St. Augustine (City of God IV.31) saw the Canaanite altars as a type of all idolatry that seduces the soul away from its true rest in God: "Our heart is restless until it rests in Thee." The snare of alien gods, in his reading, is the snare of disordered loves — placing finite goods in the place that belongs to God alone. The withdrawal of God's driving out the enemy prefigures, in the negative, the privatio boni — the loss of grace as a consequence of sin. God does not introduce evil; He permits Israel to experience the full weight of the world they have chosen over Him.

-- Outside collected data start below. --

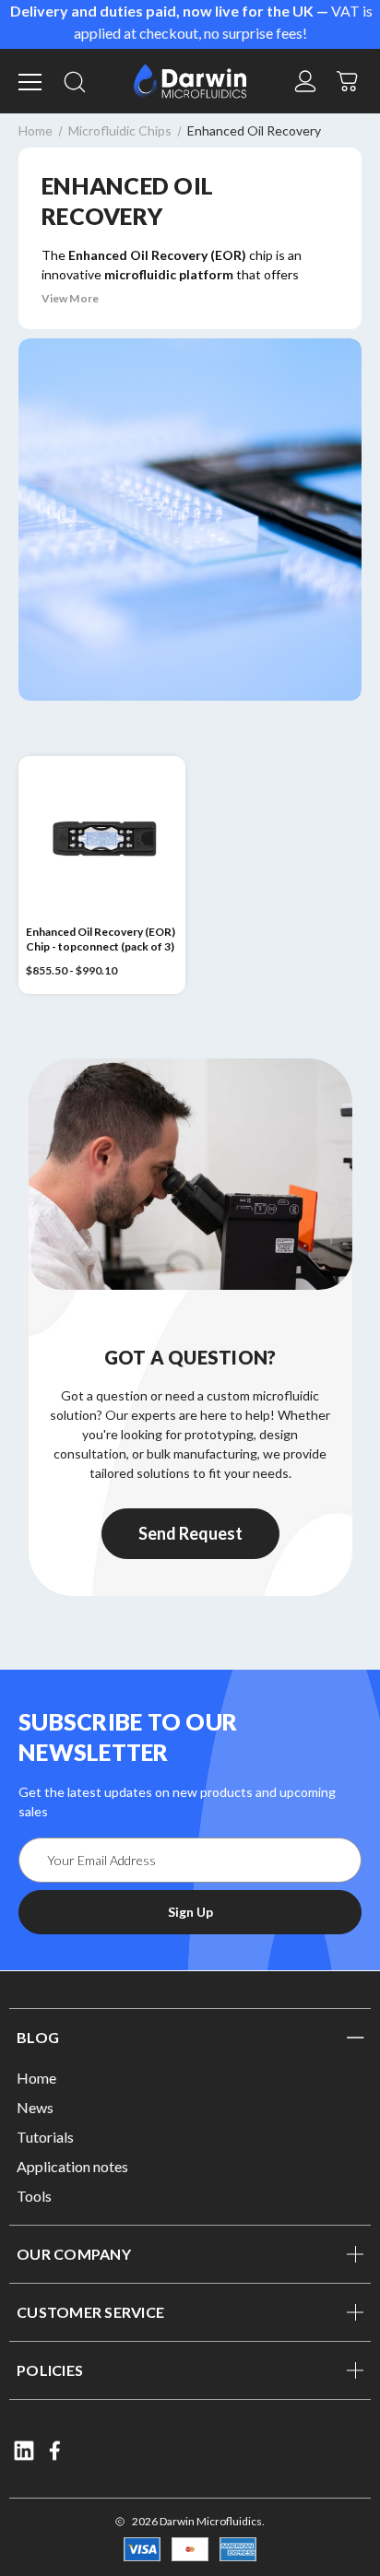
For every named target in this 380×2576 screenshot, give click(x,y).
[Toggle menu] (32, 81)
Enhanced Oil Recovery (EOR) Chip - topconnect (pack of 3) (100, 939)
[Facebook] (56, 2450)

The Israelites at Bochim did not renounce God — they simply refused to break with the surrounding culture entirely. This is the particular temptation of the contemporary Catholic: not apostasy, but accommodation. We retain worship, prayer, perhaps even sacrifice, while quietly leaving Canaanite altars standing — whether these are the altars of careerism, sexual autonomy, ideological conformity to secular frameworks, or the quiet privatization of faith that keeps it from touching our public and relational lives. The Angel's rebuke does not begin with accusation; it begins with the recitation of what God has already done. Before confronting our compromises, we are invited to remember Gilgal — our baptism, our confirmations, every Eucharist, every confession, every moment where God's fidelity was made tangible to us. The grief at Bochim is real and even beautiful, but grief alone is not conversion. The Catholic is called not merely to weep over compromises already made, but to the hard, concrete work of tearing down the altars — breaking habits of sin, reordering loves, and trusting that the God who has never broken His covenant will sustain the difficult holiness He commands.

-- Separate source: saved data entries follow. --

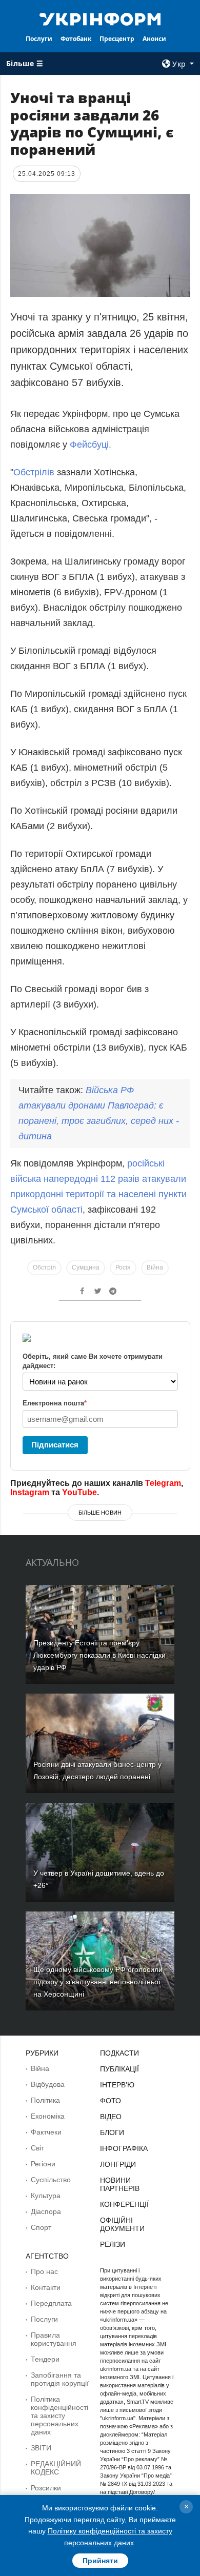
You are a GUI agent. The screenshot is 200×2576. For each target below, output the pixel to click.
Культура (46, 2195)
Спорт (41, 2227)
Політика (45, 2100)
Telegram (163, 1483)
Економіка (48, 2116)
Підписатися (54, 1444)
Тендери (45, 2359)
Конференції (124, 2204)
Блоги (112, 2132)
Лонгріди (118, 2164)
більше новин (100, 1513)
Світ (37, 2148)
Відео (111, 2116)
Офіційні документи (122, 2224)
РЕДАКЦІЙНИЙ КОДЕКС (56, 2468)
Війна (155, 1267)
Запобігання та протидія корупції (60, 2379)
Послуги (39, 38)
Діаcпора (46, 2211)
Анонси (154, 38)
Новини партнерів (119, 2184)
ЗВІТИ (41, 2448)
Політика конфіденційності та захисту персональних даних (59, 2415)
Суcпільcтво (51, 2180)
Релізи (112, 2244)
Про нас (44, 2271)
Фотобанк (76, 38)
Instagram (29, 1492)
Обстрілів (35, 472)
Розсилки (46, 2488)
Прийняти (100, 2561)
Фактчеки (46, 2132)
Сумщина (85, 1267)
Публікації (119, 2069)
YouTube (79, 1492)
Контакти (46, 2287)
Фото (110, 2101)
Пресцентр (116, 38)
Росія (123, 1267)
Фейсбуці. (90, 444)
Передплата (51, 2303)
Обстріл (44, 1267)
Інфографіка (124, 2148)
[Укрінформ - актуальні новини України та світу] (100, 18)
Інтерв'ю (117, 2085)
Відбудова (48, 2084)
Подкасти (119, 2053)
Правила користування (53, 2339)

Verses 4–5 — Weeping and Sacrifice at Bochim The communal response — lifting the voice and weeping — is significant but ambiguous. It is genuine grief, but the text does not record repentance in the full sense (the Hebrew teshuvah, a turning back). The sacrifice offered at Bochim is a ritualized acknowledgment of the LORD's sovereignty, yet the very next verses (2:6–23) establish the cyclical pattern of apostasy that will define the entire book. The weeping at Bochim is thus a prologue to the Judges cycle: Israel can mourn its failures without yet fully converting. The name "Bochim" — bōkhîm, "weepers" — functions as a permanent memorial of this insufficient but poignant response. In the geography of Israel's spiritual history, Bochim becomes the place where sorrow and worship meet, but transformation is still pending.